The rib cage, also known as the thoracic cage, is a fundamental skeletal structure within the human body. It forms the chest cavity, providing a framework that supports the upper torso. This intricate arrangement of bones and cartilage plays a role in various bodily functions.
Bones and Cartilage
The rib cage consists of 24 ribs (12 on each side), along with the sternum (breastbone) and 12 thoracic vertebrae. Each rib is a curved, flattened bone that extends from the back towards the front. The ribs connect posteriorly to the thoracic vertebrae, which are part of the spinal column.

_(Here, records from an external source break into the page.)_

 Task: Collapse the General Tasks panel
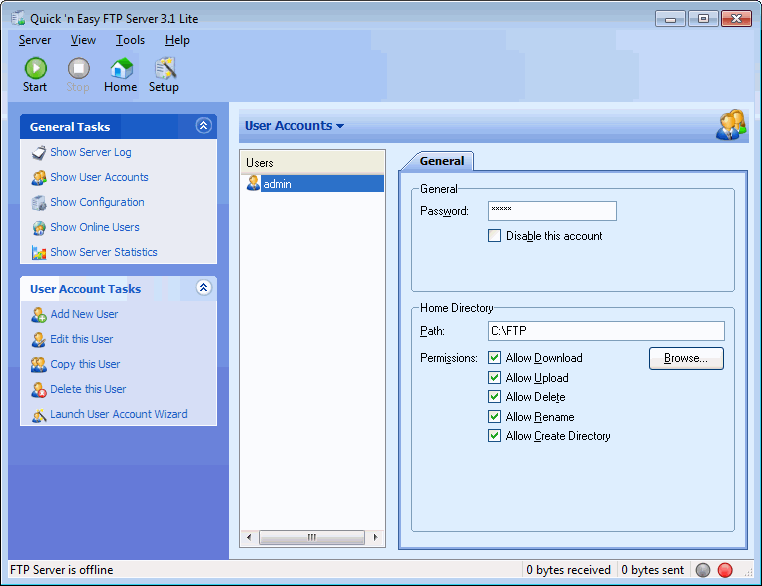pos(203,126)
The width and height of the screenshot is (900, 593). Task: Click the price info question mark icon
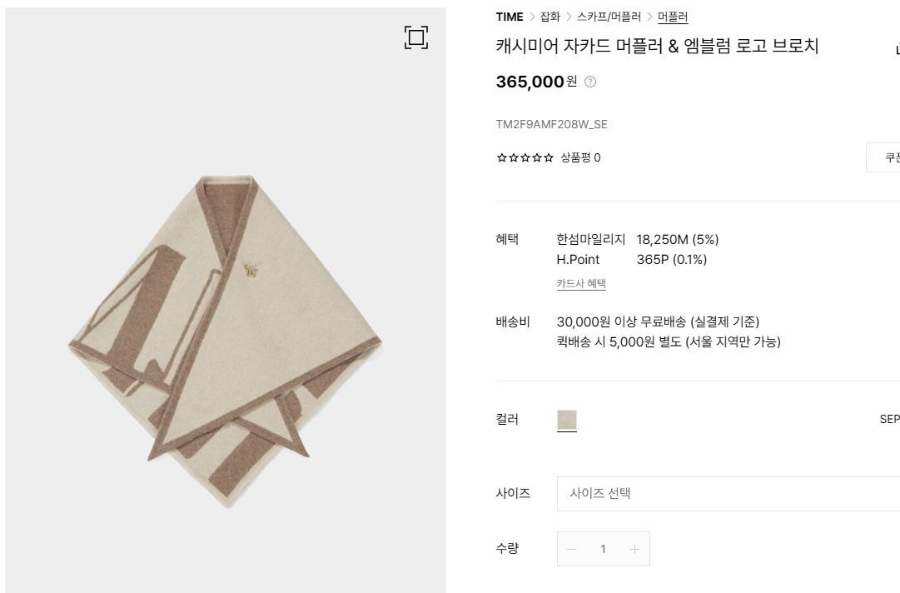pos(590,82)
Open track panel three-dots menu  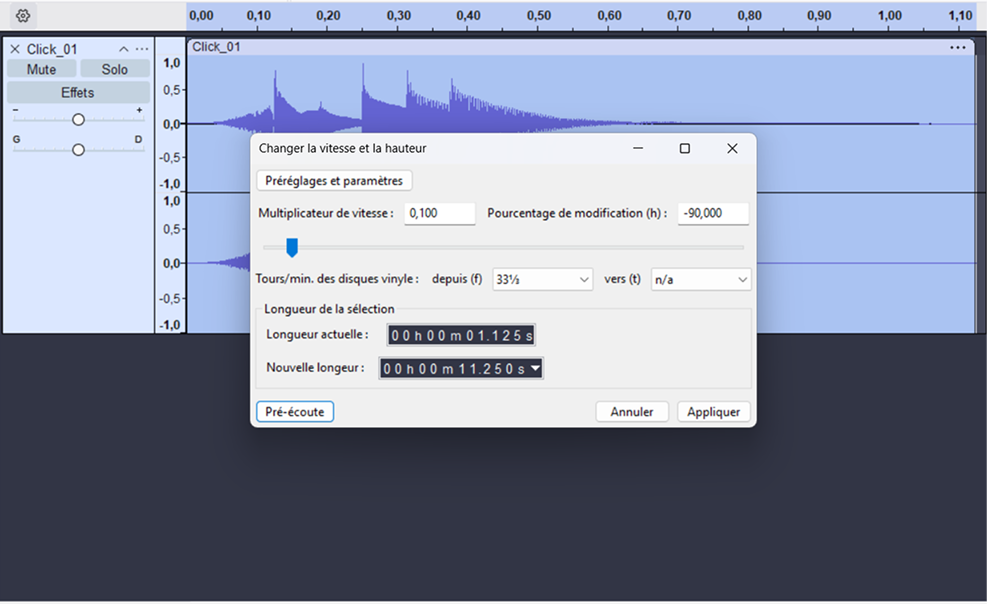142,49
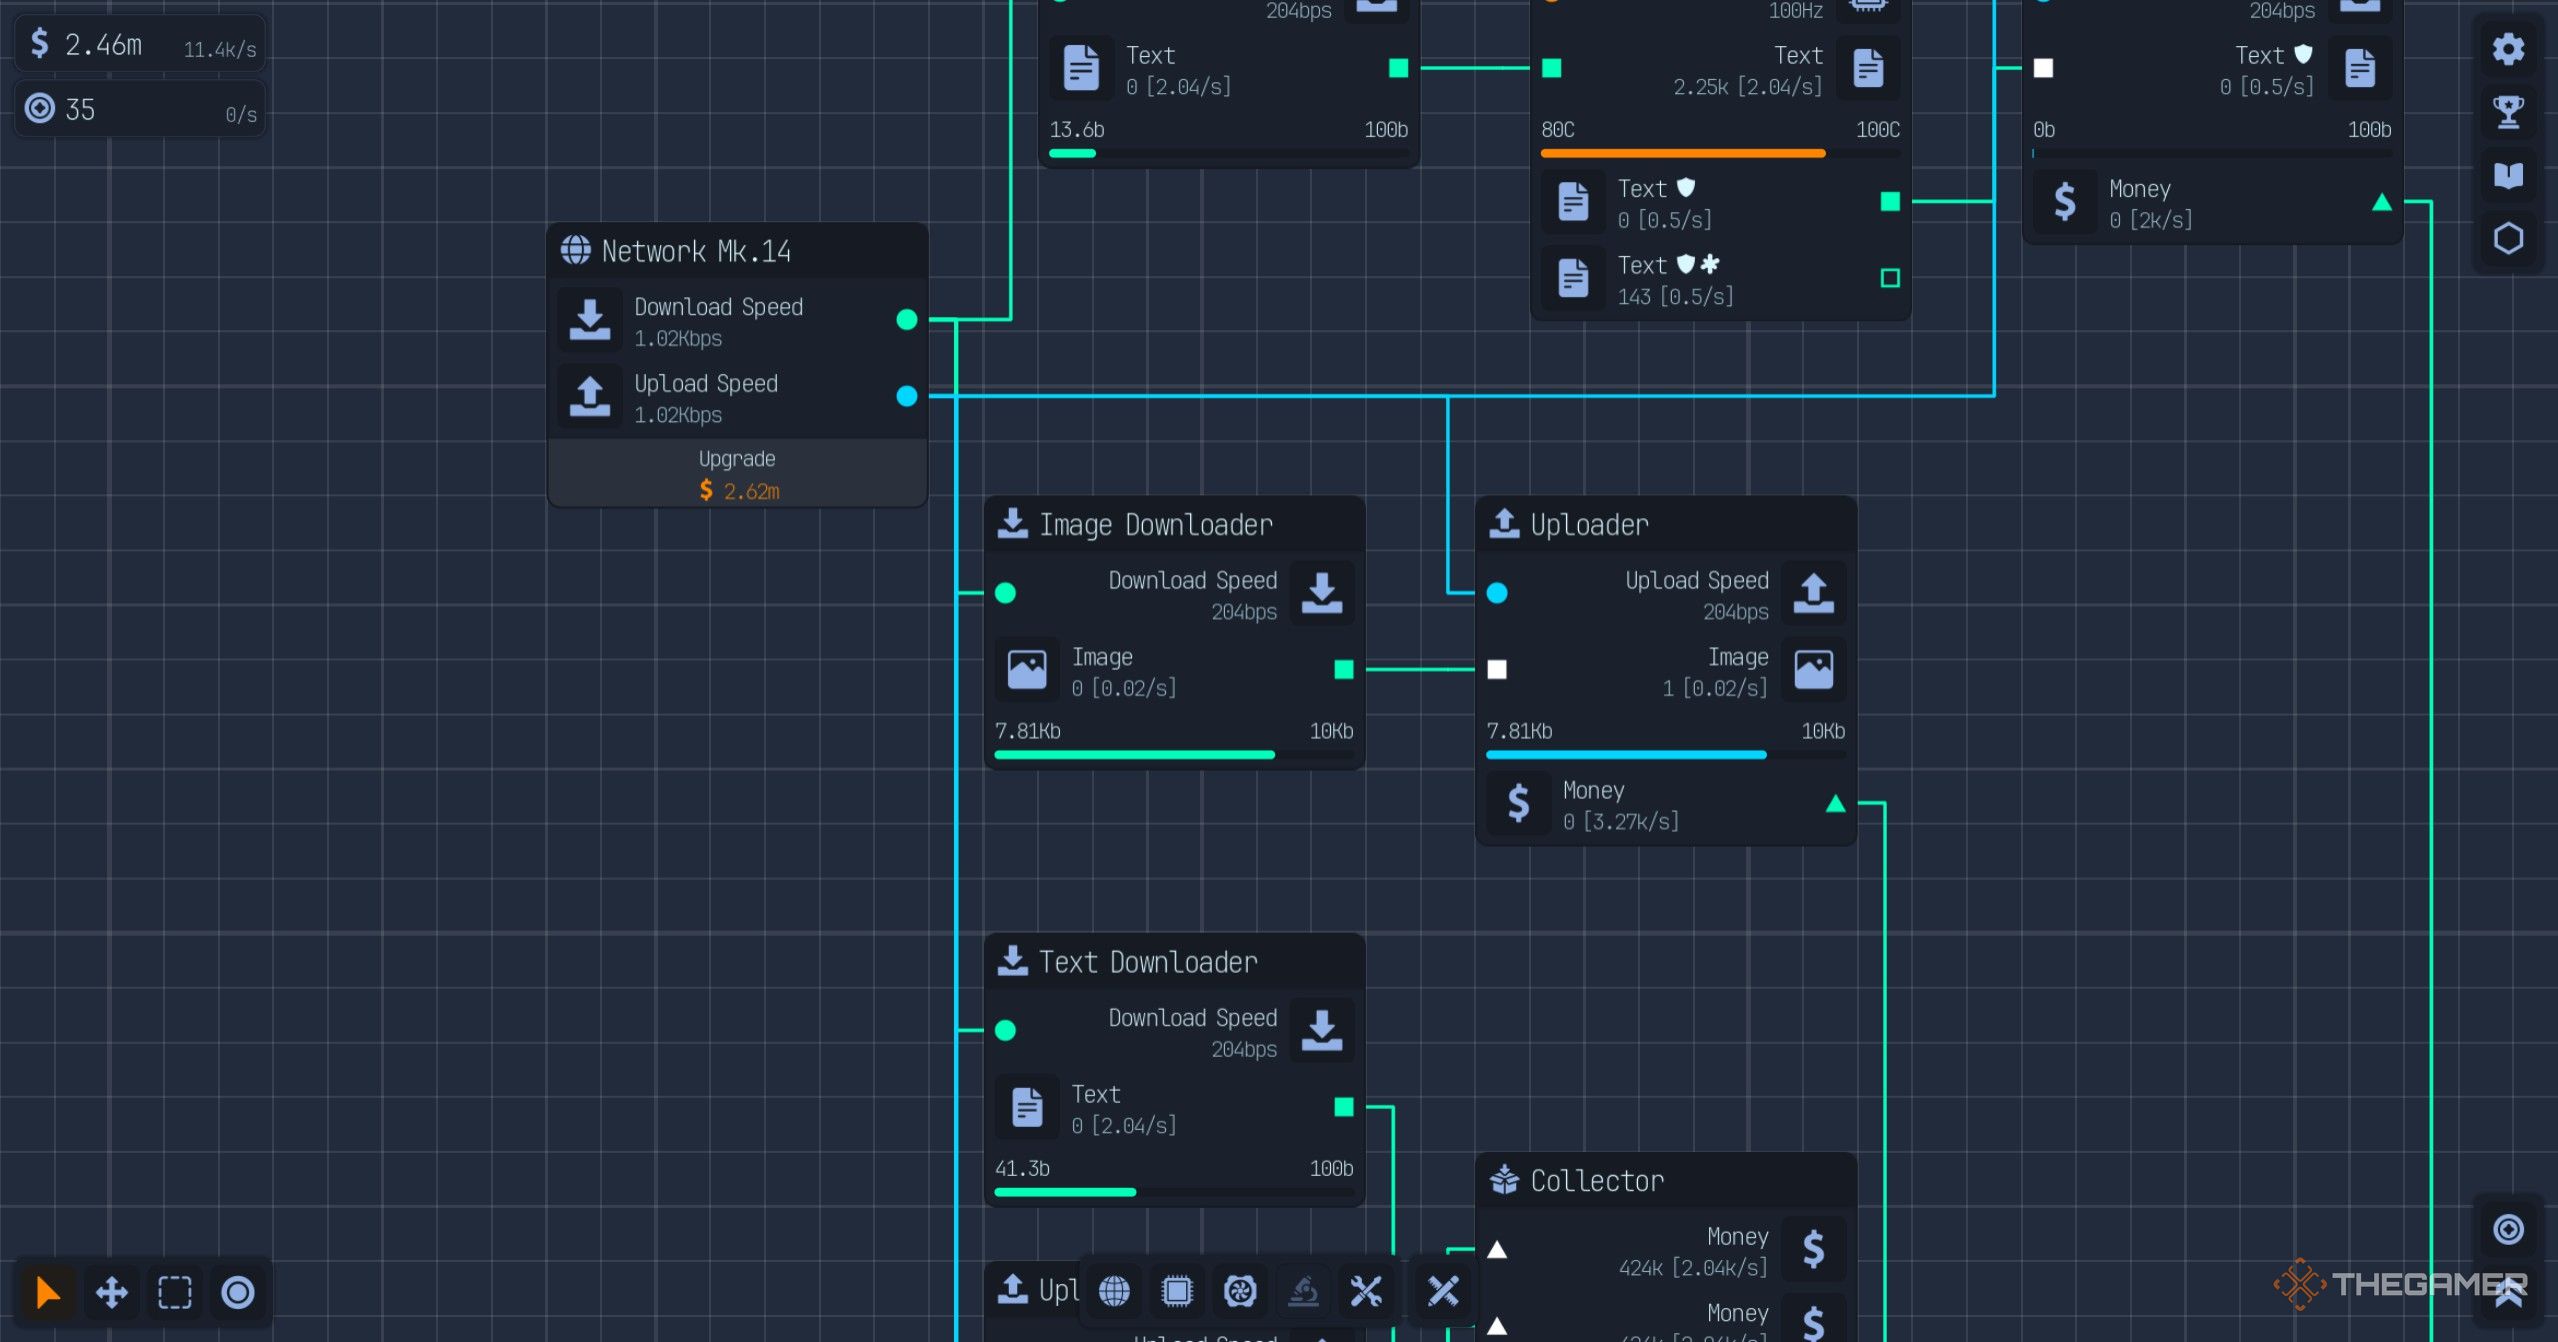Image resolution: width=2558 pixels, height=1342 pixels.
Task: Click the Uploader Money output triangle
Action: [x=1835, y=804]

Ribs are categorized into three types based on their anterior attachments. The first seven pairs are “true ribs” because they connect directly to the sternum via their own costal cartilages. The next three pairs (ribs 8-10) are “false ribs”; their costal cartilages do not attach directly to the sternum but instead connect to the cartilage of the rib above them. The last two pairs (ribs 11 and 12) are “floating ribs” as they do not connect to the sternum or other ribs anteriorly, ending within the abdominal muscles.
The Overall Form
The human rib cage presents as a basket-like or conical structure. It is narrower at the top, near the neck, and gradually widens towards the bottom, creating a broad base. This shape is formed by the 12 pairs of ribs that curve around the sides of the torso, extending from their posterior attachments at the spine to their anterior connections.
The ribs change in curvature and length from top to bottom. The uppermost ribs are shorter and more sharply curved, while those in the middle are longer and less curved. This arrangement creates an enclosed space, the thoracic cavity, which tapers superiorly and expands inferiorly.
Built for Protection
The bony framework of the rib cage provides a protective enclosure for internal organs. It guards the heart and lungs within the chest cavity. This framework also protects major blood vessels, such as the aorta.
The combination of rigid bones and flexible cartilage enables the rib cage to absorb impacts. The presence of costal cartilage allows for yielding, helping to dissipate forces from external trauma. This design minimizes direct damage to the underlying organs during impacts.
Movement for Respiration
Beyond its protective role, the rib cage is designed to facilitate breathing. It is a flexible structure due to the articulating joints and the costal cartilages. This flexibility allows the rib cage to expand and contract, which is essential for respiration.
During inhalation, muscles such as the diaphragm and external intercostals contract. The external intercostal muscles pull the ribs upward and outward, increasing the thoracic cavity volume. This expansion creates a pressure difference that draws air into the lungs. During exhalation, the diaphragm relaxes, and internal intercostal muscles may contract to pull the ribs downward and inward, reducing chest cavity volume and expelling air. This coordinated movement is important for efficient lung function.